» **Try it**: Print all of the data exactly as written.

» **Material shown**:
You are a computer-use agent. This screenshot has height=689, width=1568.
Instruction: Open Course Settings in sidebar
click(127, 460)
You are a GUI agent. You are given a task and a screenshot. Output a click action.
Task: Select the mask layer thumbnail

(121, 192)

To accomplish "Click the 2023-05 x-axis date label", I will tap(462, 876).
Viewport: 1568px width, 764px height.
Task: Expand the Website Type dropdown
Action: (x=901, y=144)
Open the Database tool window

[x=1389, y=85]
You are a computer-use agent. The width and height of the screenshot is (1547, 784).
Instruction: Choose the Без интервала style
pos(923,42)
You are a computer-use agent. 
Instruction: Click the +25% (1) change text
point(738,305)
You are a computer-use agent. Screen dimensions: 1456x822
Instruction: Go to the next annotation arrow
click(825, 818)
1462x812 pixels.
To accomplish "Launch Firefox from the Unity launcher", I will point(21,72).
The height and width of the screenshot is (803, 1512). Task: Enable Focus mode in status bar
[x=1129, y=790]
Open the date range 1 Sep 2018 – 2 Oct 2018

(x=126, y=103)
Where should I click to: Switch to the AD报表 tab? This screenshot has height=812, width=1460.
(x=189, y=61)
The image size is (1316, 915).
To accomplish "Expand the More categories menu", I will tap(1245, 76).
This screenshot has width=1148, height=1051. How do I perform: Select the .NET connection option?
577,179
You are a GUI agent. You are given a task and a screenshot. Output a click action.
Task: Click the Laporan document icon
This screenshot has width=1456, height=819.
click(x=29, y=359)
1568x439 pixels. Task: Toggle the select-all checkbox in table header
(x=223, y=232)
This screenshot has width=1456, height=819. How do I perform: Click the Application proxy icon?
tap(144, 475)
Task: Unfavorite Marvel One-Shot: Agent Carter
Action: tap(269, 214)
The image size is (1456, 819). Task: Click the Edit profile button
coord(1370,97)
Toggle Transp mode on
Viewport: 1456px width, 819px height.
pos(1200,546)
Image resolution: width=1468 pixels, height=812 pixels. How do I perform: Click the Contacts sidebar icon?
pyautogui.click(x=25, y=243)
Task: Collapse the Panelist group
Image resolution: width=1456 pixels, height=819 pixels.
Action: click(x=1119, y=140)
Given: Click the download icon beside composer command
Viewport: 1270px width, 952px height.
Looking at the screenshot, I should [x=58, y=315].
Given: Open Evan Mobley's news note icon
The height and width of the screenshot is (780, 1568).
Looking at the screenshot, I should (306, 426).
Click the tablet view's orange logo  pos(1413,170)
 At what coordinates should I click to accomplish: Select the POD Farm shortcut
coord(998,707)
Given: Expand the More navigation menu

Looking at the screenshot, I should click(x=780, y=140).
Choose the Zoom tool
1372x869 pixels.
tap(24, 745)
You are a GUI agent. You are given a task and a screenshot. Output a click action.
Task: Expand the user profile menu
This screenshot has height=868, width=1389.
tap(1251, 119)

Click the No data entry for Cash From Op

» **Written answer**:
You are a computer-use agent. This screenshot has height=689, width=1568.
Instruction: Open Course Settings in sidebar
click(127, 460)
You are a GUI agent. You are given a task and a screenshot. Output a click action.
Task: Select the mask layer thumbnail

(121, 192)

To accomplish "Click the 2023-05 x-axis date label", I will tap(462, 876).
Viewport: 1568px width, 764px height.
Task: Expand the Website Type dropdown
Action: (x=901, y=144)
Open the Database tool window

[x=1389, y=85]
You are a computer-use agent. The width and height of the screenshot is (1547, 784).
Instruction: Choose the Без интервала style
pos(923,42)
You are a computer-use agent. 
Instruction: Click the +25% (1) change text
point(738,305)
You are a computer-use agent. Screen dimensions: 1456x822
Instruction: Go to the next annotation arrow
click(825, 818)
1462x812 pixels.
To accomplish "Launch Firefox from the Unity launcher", I will point(21,72).
The height and width of the screenshot is (803, 1512). Task: Enable Focus mode in status bar
[x=1129, y=790]
Open the date range 1 Sep 2018 – 2 Oct 2018

(x=126, y=103)
Where should I click to: Switch to the AD报表 tab? This screenshot has height=812, width=1460.
(x=189, y=61)
The image size is (1316, 915).
To accomplish "Expand the More categories menu", I will tap(1245, 76).
This screenshot has width=1148, height=1051. How do I perform: Select the .NET connection option?
577,179
You are a GUI agent. You are given a task and a screenshot. Output a click action.
Task: Click the Laporan document icon
This screenshot has width=1456, height=819.
click(x=29, y=359)
1568x439 pixels. Task: Toggle the select-all checkbox in table header
(x=223, y=232)
This screenshot has width=1456, height=819. How do I perform: Click the Application proxy icon?
tap(144, 475)
Task: Unfavorite Marvel One-Shot: Agent Carter
Action: tap(269, 214)
The image size is (1456, 819). Task: Click the Edit profile button
coord(1370,97)
Toggle Transp mode on
Viewport: 1456px width, 819px height.
pos(1200,546)
Image resolution: width=1468 pixels, height=812 pixels. How do I perform: Click the Contacts sidebar icon?
pyautogui.click(x=25, y=243)
Task: Collapse the Panelist group
Image resolution: width=1456 pixels, height=819 pixels.
Action: click(x=1119, y=140)
Given: Click the download icon beside composer command
Viewport: 1270px width, 952px height.
Looking at the screenshot, I should [x=58, y=315].
Given: Open Evan Mobley's news note icon
The height and width of the screenshot is (780, 1568).
Looking at the screenshot, I should (306, 426).
Click the tablet view's orange logo  pos(1413,170)
 At what coordinates should I click to accomplish: Select the POD Farm shortcut
coord(998,707)
Given: Expand the More navigation menu

Looking at the screenshot, I should click(x=780, y=140).
Choose the Zoom tool
1372x869 pixels.
tap(24, 745)
You are a GUI agent. You are given a task and a screenshot. Output a click action.
Task: Expand the user profile menu
This screenshot has height=868, width=1389.
tap(1251, 119)

Click the No data entry for Cash From Op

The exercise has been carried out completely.